▸ Directions: Output the records below verbatim, starting with the line that contains "Click the green" and going on through the line that contains "pyautogui.click(x=14, y=23)", ends included. Do not include the pictures in your answer.

· · · ·

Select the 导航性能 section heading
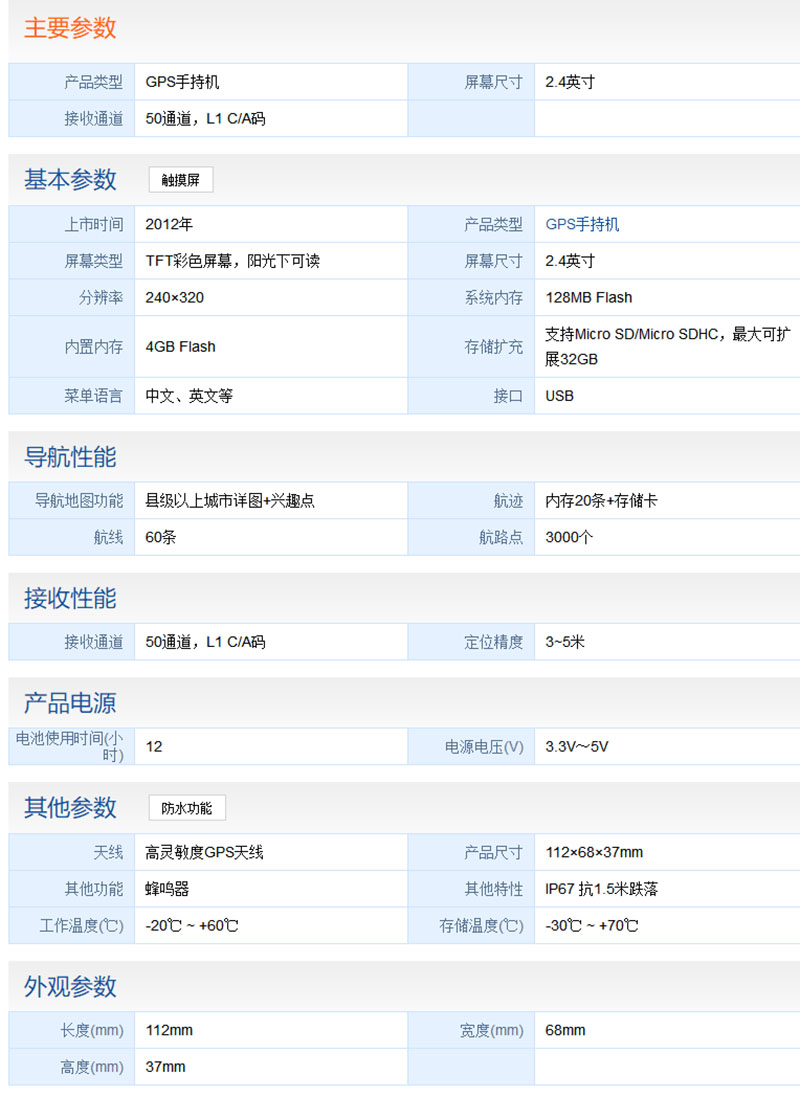pos(70,457)
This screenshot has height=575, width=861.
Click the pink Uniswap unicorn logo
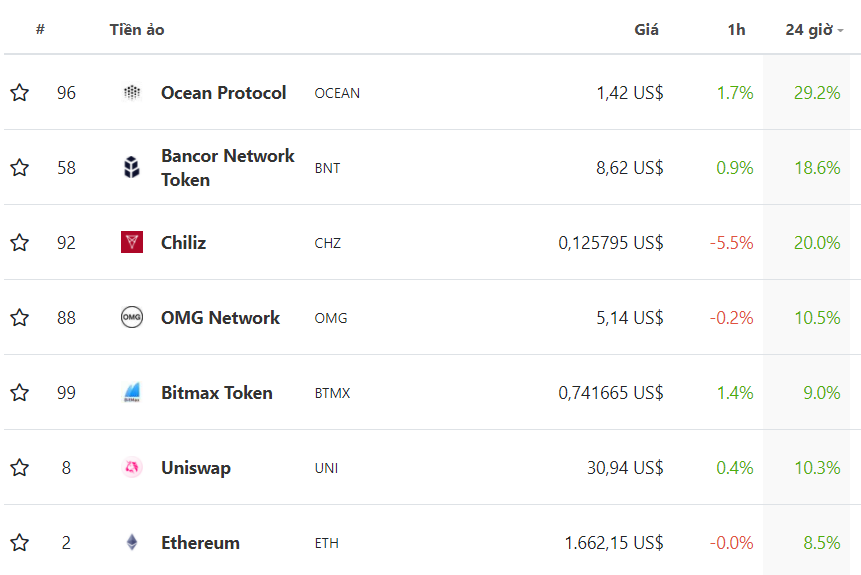coord(132,467)

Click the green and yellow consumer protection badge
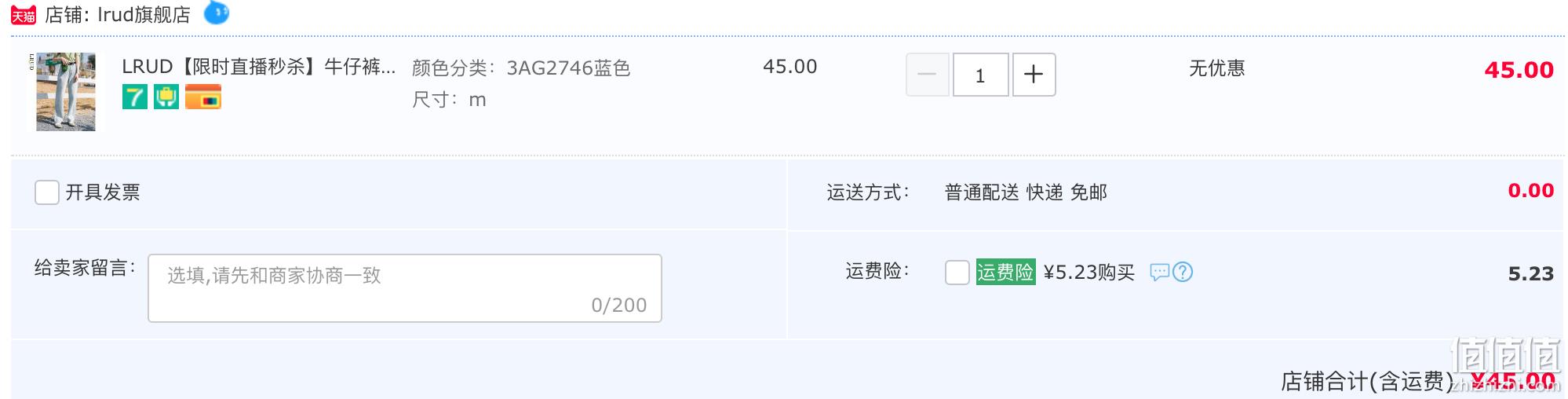click(x=166, y=97)
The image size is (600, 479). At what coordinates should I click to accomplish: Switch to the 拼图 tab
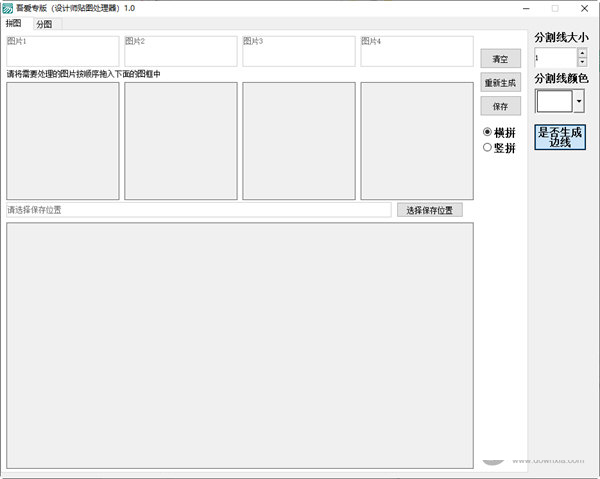pyautogui.click(x=14, y=23)
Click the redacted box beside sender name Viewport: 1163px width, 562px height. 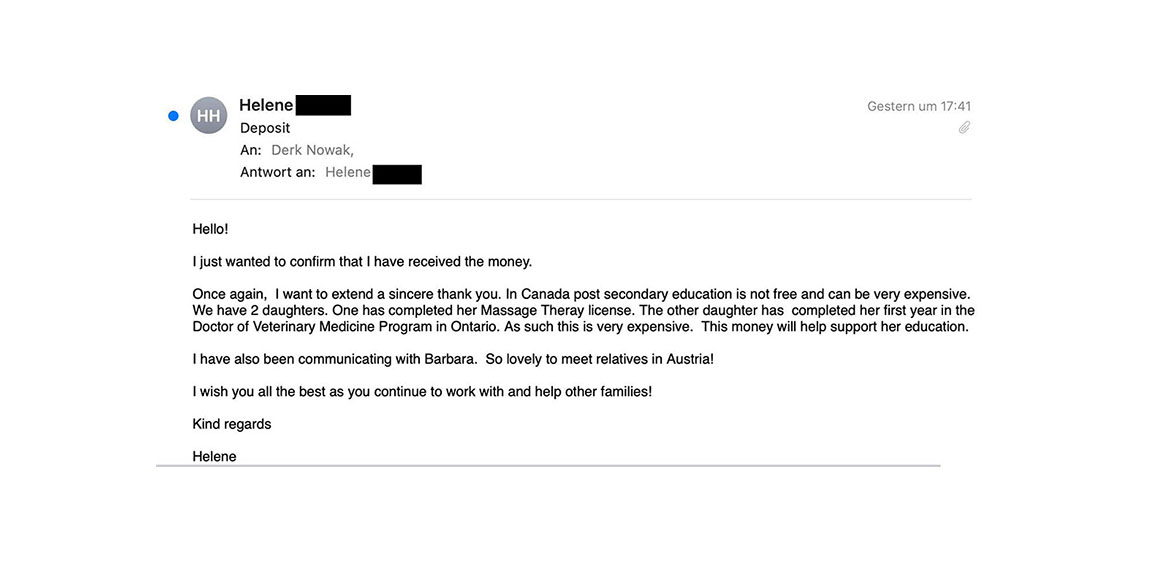pos(324,105)

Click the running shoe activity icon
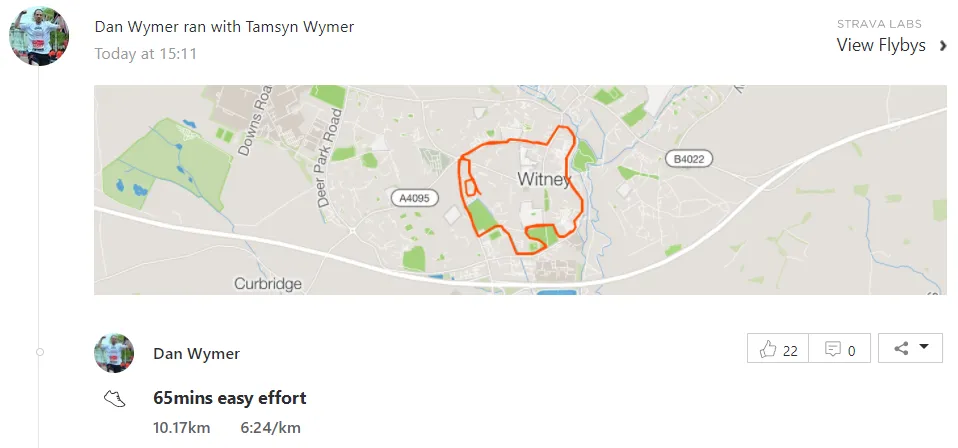coord(115,399)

· · · ·

▸ Task result:
Click the green and yellow consumer protection badge
click(x=166, y=97)
The image size is (600, 479). At what coordinates should I click to accomplish: Switch to the 拼图 tab
pyautogui.click(x=14, y=23)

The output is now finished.